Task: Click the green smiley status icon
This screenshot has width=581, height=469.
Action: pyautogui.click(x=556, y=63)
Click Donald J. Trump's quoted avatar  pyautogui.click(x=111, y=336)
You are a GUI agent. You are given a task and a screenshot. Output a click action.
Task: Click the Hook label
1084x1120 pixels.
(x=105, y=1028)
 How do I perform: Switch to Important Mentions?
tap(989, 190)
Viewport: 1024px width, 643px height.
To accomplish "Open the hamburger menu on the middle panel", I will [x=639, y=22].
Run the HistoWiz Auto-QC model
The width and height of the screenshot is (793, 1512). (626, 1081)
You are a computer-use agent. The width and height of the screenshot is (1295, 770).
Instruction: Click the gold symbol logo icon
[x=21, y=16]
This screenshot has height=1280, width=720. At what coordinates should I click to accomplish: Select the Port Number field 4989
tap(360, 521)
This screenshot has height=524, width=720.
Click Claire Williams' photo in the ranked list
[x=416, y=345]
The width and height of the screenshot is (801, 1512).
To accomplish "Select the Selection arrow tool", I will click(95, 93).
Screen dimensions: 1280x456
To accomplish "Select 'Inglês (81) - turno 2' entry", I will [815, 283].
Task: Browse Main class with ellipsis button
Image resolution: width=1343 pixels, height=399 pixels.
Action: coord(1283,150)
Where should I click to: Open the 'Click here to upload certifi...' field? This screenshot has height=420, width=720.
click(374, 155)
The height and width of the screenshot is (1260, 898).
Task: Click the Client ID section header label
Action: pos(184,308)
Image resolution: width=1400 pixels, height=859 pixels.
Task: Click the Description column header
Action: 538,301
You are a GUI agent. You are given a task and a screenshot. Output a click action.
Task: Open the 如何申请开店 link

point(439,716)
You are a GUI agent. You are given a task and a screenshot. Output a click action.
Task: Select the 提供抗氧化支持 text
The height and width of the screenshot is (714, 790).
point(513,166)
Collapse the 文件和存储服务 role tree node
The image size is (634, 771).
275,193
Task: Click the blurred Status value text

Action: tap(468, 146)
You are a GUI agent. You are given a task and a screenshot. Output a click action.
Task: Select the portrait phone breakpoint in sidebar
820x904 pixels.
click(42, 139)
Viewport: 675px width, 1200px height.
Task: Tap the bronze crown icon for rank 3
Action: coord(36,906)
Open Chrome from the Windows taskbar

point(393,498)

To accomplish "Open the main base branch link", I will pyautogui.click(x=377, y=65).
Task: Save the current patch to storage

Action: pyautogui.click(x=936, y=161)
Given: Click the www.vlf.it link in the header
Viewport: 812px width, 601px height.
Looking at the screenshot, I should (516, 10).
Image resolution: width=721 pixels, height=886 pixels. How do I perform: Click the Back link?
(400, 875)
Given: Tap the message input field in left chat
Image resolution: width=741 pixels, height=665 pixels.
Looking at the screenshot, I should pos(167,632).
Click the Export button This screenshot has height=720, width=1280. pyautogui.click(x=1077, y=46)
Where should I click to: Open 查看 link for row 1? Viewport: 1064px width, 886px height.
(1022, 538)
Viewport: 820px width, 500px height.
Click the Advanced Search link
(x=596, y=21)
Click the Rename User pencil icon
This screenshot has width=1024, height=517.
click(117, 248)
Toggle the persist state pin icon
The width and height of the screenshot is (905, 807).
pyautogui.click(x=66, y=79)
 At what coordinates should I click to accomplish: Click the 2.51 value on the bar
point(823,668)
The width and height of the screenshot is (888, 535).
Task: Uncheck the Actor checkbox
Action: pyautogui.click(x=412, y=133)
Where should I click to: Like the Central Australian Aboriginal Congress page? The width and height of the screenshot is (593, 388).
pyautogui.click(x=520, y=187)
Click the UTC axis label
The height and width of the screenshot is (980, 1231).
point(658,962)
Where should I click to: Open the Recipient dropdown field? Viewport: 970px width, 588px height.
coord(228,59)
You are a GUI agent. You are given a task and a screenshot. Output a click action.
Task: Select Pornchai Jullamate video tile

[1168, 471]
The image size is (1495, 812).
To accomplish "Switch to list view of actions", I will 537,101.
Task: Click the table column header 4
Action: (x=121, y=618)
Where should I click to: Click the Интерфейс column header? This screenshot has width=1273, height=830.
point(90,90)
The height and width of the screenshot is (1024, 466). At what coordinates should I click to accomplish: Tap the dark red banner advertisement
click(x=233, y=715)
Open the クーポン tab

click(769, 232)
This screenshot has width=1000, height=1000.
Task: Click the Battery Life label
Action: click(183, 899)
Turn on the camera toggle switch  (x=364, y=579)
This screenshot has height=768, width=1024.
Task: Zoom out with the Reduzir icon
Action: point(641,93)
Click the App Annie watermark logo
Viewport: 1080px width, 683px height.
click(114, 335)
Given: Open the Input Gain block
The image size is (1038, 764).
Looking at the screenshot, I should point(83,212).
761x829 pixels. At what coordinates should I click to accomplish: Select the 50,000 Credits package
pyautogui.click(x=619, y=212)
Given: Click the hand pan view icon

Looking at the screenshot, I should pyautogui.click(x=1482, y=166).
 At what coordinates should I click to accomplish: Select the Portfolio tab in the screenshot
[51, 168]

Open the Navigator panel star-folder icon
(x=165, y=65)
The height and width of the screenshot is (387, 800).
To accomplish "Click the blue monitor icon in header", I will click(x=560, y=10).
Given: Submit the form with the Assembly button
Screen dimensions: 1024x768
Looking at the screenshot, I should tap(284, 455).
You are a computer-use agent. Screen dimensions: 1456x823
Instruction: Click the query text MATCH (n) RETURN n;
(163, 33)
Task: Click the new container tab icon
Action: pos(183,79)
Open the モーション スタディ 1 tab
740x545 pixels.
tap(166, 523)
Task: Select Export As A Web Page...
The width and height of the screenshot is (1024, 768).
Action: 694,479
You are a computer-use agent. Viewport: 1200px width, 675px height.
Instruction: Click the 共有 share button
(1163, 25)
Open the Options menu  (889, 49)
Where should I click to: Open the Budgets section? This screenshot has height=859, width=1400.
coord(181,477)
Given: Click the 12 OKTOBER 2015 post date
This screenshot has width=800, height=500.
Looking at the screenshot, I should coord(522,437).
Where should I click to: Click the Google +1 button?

Task statement: Return the total of lines in these records that hold "Export", without any other words.

Task response: 2